Occupé à ruminer ces pensées, Harry, qui longeait alors un parc cerné par de lourdes grilles ouvragées, mit un certain temps avant d'entendre les éclats de voix qui déchiraient la nuit. Arraché à son sombre monde intérieur, il tendit l'oreille. Le silence était revenu dans la rue déserte. Un moldu avait dû un peu trop pousser le volume de sa télévision. Aussitôt après qu'il eut pensé à cette explication, des rires euphoriques se firent entendre. De toute évidence, cela venait du parc. Peut-être des jeunes qui avaient décidé de passer une soirée au clair de lune, se dit-il en pensant à Dudley et sa bande, qui, de leur temps, terrorisaient les gamins de Little Whinging. Harry n'y prêta plus attention et poursuivit sa marche. Mais une phrase le glaça, l'obligeant à s'arrêter une nouvelle fois.
- On dirait bien que le Doloris le laisse indifférent, Adéric, commentait un homme.
- Je suis bien d'accord avec toi. Il est temps de passer à la bonne vieille méthode ! répondait un autre homme dans un rire sinistre.
Le bruit d'un coup, suivit d'une plainte étouffée parvinrent aux oreilles de Harry. Sans plus réfléchir à ce qu'il faisait, il se précipita en avant, cherchant l'entrée du parc. Après ce qui lui parut une éternité, il trouva enfin une ouverture dans la grille. Au loin, la rumeur des coups sourdait toujours. Harry força l'allure, se guidant à son oreille pour trouver l'endroit où les sorciers s'amusaient avec leur malheureuse victime. Bien que Voldemort ait définitivement quitté la surface de la terre, certains « sang-purs » étaient restés fidèles aux vieilles pratiques, et il n'était pas rare de voir des moldus se faire malmener avec brutalité. Hors d'haleine, Harry revoyait la famille moldue suspendue en l'air par les mangemorts lors de la première coupe du monde de Quidditch à laquelle il avait assisté. Il accéléra encore. Plus il se rapprochait, et mieux il distinguait les échos de l'agression. La victime devait être en sang, maintenant. Les coups semblaient de plus en plus violents, et paradoxalement, plus aucune plainte de douleur ne se faisait entendre. Le cœur d'Harry fit une embardée. Peut-être que la victime s'était évanouie… ou pire. Ce parc était si grand ! Quand allait-il enfin les atteindre ?

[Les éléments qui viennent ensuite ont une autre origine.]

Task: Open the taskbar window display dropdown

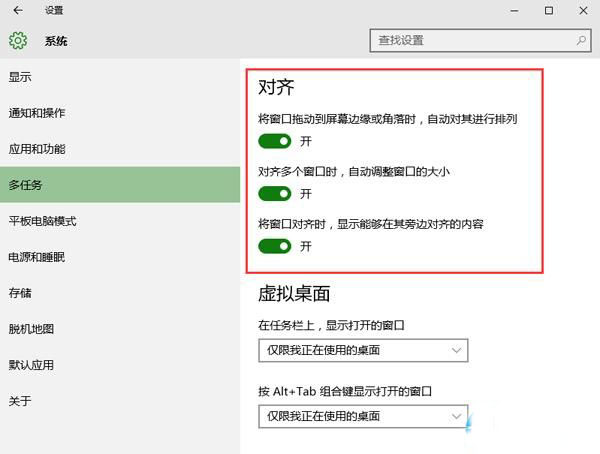Action: coord(362,350)
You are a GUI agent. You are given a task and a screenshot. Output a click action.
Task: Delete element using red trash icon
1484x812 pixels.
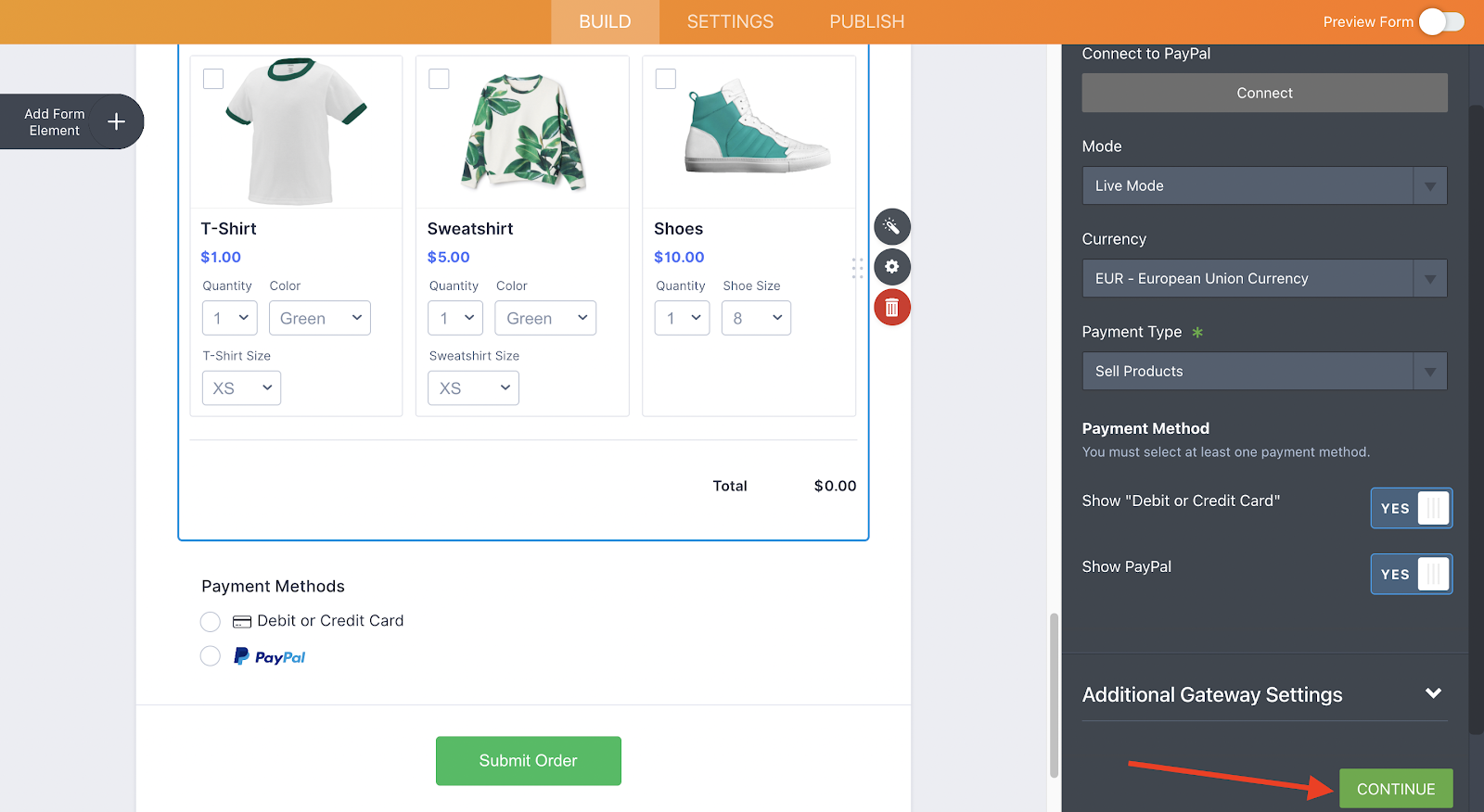coord(892,308)
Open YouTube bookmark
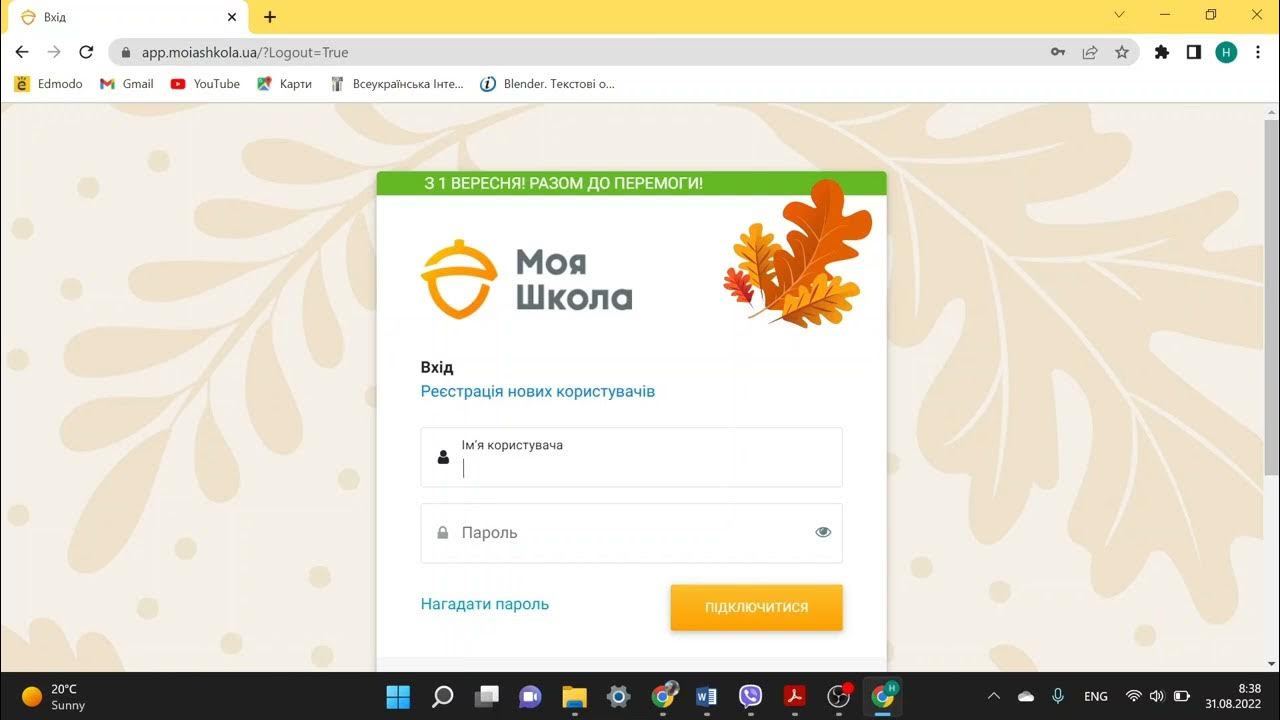The height and width of the screenshot is (720, 1280). click(205, 84)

Harry donna le maximum de sa force physique et poussa une nouvelle fois sur ses jambes en saisissant sa baguette magique. Enfin, il les vit. Les arbres laissaient place à un petit square, au milieu duquel trônait une fontaine aux allures tranquilles. A ses pieds, deux sorciers enveloppés dans de longues capes noires donnaient de violents coups de pieds à un homme étendu sur le sol.
- HEY ! hurla Harry de toutes ses forces.
Les deux hommes se retournèrent d'un même mouvement. Harry eu juste le temps d'apercevoir le reflet d'un pendentif en argent serti de deux pierres rouges avant qu'ils ne transplanent. A bout de souffle, il se précipita sur la victime qui gisait sur le sol inégal. Mais, alors qu'il allait l'atteindre, l'homme se souleva sur un coude et poussa un juron. Harry, blême, le laissa faire. Ce n'était pas possible. Lui ? Il n'en croyait pas ses yeux. L'homme tourna la tête vers Harry. Aucun doute n'était plus possible, c'était bien lui.
Dans un dernier effort, Drago Malefoy lui lança un regard haineux avant de retomber sur le sol, inconscient.